## [TO BE DONE]
Please revise the data below so that "Viewport" becomes "Display" everywhere, with nothing else changed.

## [RECORDED DATA]

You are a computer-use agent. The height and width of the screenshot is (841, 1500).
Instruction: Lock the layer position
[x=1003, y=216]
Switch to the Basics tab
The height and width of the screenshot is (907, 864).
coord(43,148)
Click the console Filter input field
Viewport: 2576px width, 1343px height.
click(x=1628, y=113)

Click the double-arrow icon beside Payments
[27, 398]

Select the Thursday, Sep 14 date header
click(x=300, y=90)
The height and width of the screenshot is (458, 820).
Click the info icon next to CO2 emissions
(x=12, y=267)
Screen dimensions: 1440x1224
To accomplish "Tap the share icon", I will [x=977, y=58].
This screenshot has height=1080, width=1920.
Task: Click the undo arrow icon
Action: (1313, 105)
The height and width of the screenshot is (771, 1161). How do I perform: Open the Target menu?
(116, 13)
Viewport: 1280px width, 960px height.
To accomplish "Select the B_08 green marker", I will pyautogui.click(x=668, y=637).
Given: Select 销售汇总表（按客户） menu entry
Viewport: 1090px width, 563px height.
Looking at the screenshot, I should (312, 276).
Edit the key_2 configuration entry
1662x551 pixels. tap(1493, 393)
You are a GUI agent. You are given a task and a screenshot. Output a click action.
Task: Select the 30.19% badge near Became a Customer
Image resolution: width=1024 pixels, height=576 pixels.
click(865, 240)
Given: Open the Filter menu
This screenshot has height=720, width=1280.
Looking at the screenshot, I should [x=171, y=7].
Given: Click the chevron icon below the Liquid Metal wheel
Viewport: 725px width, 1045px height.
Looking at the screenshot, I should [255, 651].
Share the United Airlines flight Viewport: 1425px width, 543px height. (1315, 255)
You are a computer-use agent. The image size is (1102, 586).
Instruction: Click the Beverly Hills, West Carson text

## [FULL ANSWER]
You are a computer-use agent. The height and width of the screenshot is (841, 1500).
Instruction: Lock the layer position
[x=1003, y=216]
Switch to the Basics tab
The height and width of the screenshot is (907, 864).
coord(43,148)
Click the console Filter input field
Display: 2576px width, 1343px height.
click(x=1628, y=113)

Click the double-arrow icon beside Payments
[27, 398]

Select the Thursday, Sep 14 date header
click(x=300, y=90)
The height and width of the screenshot is (458, 820).
Click the info icon next to CO2 emissions
(x=12, y=267)
Screen dimensions: 1440x1224
To accomplish "Tap the share icon", I will [x=977, y=58].
This screenshot has height=1080, width=1920.
Task: Click the undo arrow icon
Action: (1313, 105)
The height and width of the screenshot is (771, 1161). How do I perform: Open the Target menu?
(116, 13)
Display: 1280px width, 960px height.
To accomplish "Select the B_08 green marker", I will pyautogui.click(x=668, y=637).
Given: Select 销售汇总表（按客户） menu entry
Display: 1090px width, 563px height.
Looking at the screenshot, I should (312, 276).
Edit the key_2 configuration entry
1662x551 pixels. tap(1493, 393)
You are a GUI agent. You are given a task and a screenshot. Output a click action.
Task: Select the 30.19% badge near Became a Customer
Image resolution: width=1024 pixels, height=576 pixels.
click(865, 240)
Given: Open the Filter menu
This screenshot has height=720, width=1280.
Looking at the screenshot, I should [x=171, y=7].
Given: Click the chevron icon below the Liquid Metal wheel
Display: 725px width, 1045px height.
Looking at the screenshot, I should [255, 651].
Share the United Airlines flight Display: 1425px width, 543px height. (1315, 255)
You are a computer-use agent. The image size is (1102, 586).
Instruction: Click the Beverly Hills, West Carson text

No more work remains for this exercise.